Virei a esquina, à esquerda, e dei de cara com o outro carro, totalmente irreconhecível. Era uma pilha de metal com rodas, na real. A motorista estava tentando sair pela porta, mas quando conseguiu, antes de eu ter tempo de chegar nela, caiu no chão, vomitou, estava sangrando também. Ela não sentia as pernas. A senhora no banco de trás estava desacordada.

Peguei meu celular e liguei pro 193. Contei o que houve. Não conseguia ler a placa da rua, tava tudo embaçado.

Ouvi uma voz da casa ao meu lado e uma moça, com o telefone sem fio na mão, dizia que já havia chamado o resgate. Me pedia calma. Eu só consegui perguntar se eu tava bem.

“Tá sim, tá inteiro”

“Tô mesmo? Não tem machucado?”

“Nada, tá inteiro!”

Voltei pro táxi. O taxista tentava sair do carro e eu o impedi. Fica aí, é melhor, não se mexe. E não dorme.

Respirei fundo. Meu óculos tava no chão do carro, por isso não conseguia ler nada. Voltei pra frente da casa e a motorista e a senhora do banco de trás estavam mais calmas, sentadas. Não passavam mais mal, estavam acordadas.

Peguei meu celular de novo, liguei pra minha mãe. “Tá sentada?”. Ela começou a chorar. Eu pedi pra moça da casa deixar eu lavar minhas mãos na mangueira do quintal dela.

Eu não sei quanto tempo as ambulâncias demoraram pra chegar. É o pedaço que fugiu da memória. Minha mãe e minha irmã chegaram, de táxi, logo depois do socorro. No carro, vinha com elas também o chefe do motorista. Elas choravam, me abraçaram. Tá tudo bem. Tô inteiro. A moça e a senhora já haviam sido levadas ao hospital. Na ambulância, minha mãe queria ver o motorista do táxi. Ele chorou ao vê-la. Não dá pra confundir, vendo nós dois lado a lado. Sou filho dela, ela é minha mãe. Cuspido e escarrado, com muito carinho.

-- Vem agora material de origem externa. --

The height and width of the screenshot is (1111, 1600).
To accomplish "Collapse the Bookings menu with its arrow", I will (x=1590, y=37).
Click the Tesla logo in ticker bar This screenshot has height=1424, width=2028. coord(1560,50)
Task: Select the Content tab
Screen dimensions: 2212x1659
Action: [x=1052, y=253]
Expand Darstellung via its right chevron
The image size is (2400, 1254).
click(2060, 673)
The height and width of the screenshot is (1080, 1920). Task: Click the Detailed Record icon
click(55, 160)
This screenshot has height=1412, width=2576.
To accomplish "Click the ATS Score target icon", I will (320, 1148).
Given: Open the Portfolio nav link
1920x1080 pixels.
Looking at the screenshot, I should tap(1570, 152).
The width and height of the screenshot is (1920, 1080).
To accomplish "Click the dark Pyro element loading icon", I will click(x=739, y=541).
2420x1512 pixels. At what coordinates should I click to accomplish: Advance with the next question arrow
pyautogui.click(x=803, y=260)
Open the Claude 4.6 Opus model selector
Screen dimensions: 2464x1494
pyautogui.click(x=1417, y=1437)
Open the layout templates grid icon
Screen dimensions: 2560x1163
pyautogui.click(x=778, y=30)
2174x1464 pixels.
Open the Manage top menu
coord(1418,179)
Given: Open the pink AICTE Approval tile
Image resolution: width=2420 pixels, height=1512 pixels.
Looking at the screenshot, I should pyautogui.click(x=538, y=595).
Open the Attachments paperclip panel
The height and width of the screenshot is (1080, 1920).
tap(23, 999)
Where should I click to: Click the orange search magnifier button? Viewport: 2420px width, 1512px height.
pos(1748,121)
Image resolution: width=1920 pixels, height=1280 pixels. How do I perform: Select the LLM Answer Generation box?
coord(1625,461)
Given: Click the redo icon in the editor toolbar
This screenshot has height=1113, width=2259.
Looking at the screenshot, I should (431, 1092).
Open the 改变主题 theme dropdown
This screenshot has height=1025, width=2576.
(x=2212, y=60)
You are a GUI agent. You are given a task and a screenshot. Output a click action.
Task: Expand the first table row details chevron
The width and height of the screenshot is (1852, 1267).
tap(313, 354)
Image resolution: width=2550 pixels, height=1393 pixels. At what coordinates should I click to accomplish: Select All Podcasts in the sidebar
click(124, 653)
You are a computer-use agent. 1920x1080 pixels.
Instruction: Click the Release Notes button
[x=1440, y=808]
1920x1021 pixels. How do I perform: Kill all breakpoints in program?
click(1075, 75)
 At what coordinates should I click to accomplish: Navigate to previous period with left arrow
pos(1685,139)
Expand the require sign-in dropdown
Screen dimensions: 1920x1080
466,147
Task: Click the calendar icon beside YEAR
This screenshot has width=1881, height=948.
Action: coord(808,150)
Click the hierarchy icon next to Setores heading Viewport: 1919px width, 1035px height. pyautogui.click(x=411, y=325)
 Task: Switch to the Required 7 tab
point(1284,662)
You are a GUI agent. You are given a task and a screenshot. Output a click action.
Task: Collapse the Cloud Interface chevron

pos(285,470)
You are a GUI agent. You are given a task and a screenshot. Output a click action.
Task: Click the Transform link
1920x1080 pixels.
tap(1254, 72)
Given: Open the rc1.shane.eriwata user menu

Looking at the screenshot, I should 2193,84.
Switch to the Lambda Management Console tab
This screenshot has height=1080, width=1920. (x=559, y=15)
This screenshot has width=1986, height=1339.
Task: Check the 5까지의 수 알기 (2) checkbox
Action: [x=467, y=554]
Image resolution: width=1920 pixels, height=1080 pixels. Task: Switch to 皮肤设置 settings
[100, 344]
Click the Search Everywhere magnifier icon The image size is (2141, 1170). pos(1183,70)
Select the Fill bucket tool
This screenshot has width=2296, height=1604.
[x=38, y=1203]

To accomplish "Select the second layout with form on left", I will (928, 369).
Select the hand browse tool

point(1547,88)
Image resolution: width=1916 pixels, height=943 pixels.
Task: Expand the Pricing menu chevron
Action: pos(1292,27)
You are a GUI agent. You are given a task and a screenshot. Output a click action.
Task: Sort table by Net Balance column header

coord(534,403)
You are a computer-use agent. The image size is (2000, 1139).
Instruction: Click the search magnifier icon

Ele pediu desculpas, ela agradeceu. Eu agradeci.

Os dois carros deram perda total. Caixa de câmbio, coisa e tal. A moça que dirigia ficou meses em fisioterapia. Precisou reaprender a andar. A mãe dela, a senhora que estava no banco de trás, tinha acabado de sair do hospital. Havia operado de um aneurisma. Não ficou tão mal assim, logo se recuperou. O motorista do táxi teve traumatismo craniano, quebrou nariz, uns dentes, mas continua de táxi.

O peito doía do cinto de segurança. Eu fechava os olhos e via o carro chegando. Passei uns meses em tratamento pra estresse pós-traumático, sem dormir direito, aquela coisa toda.

Voltei pra casa, liguei pro trabalho e avisei que não iria.

Queria passar mais umas horas com minha família.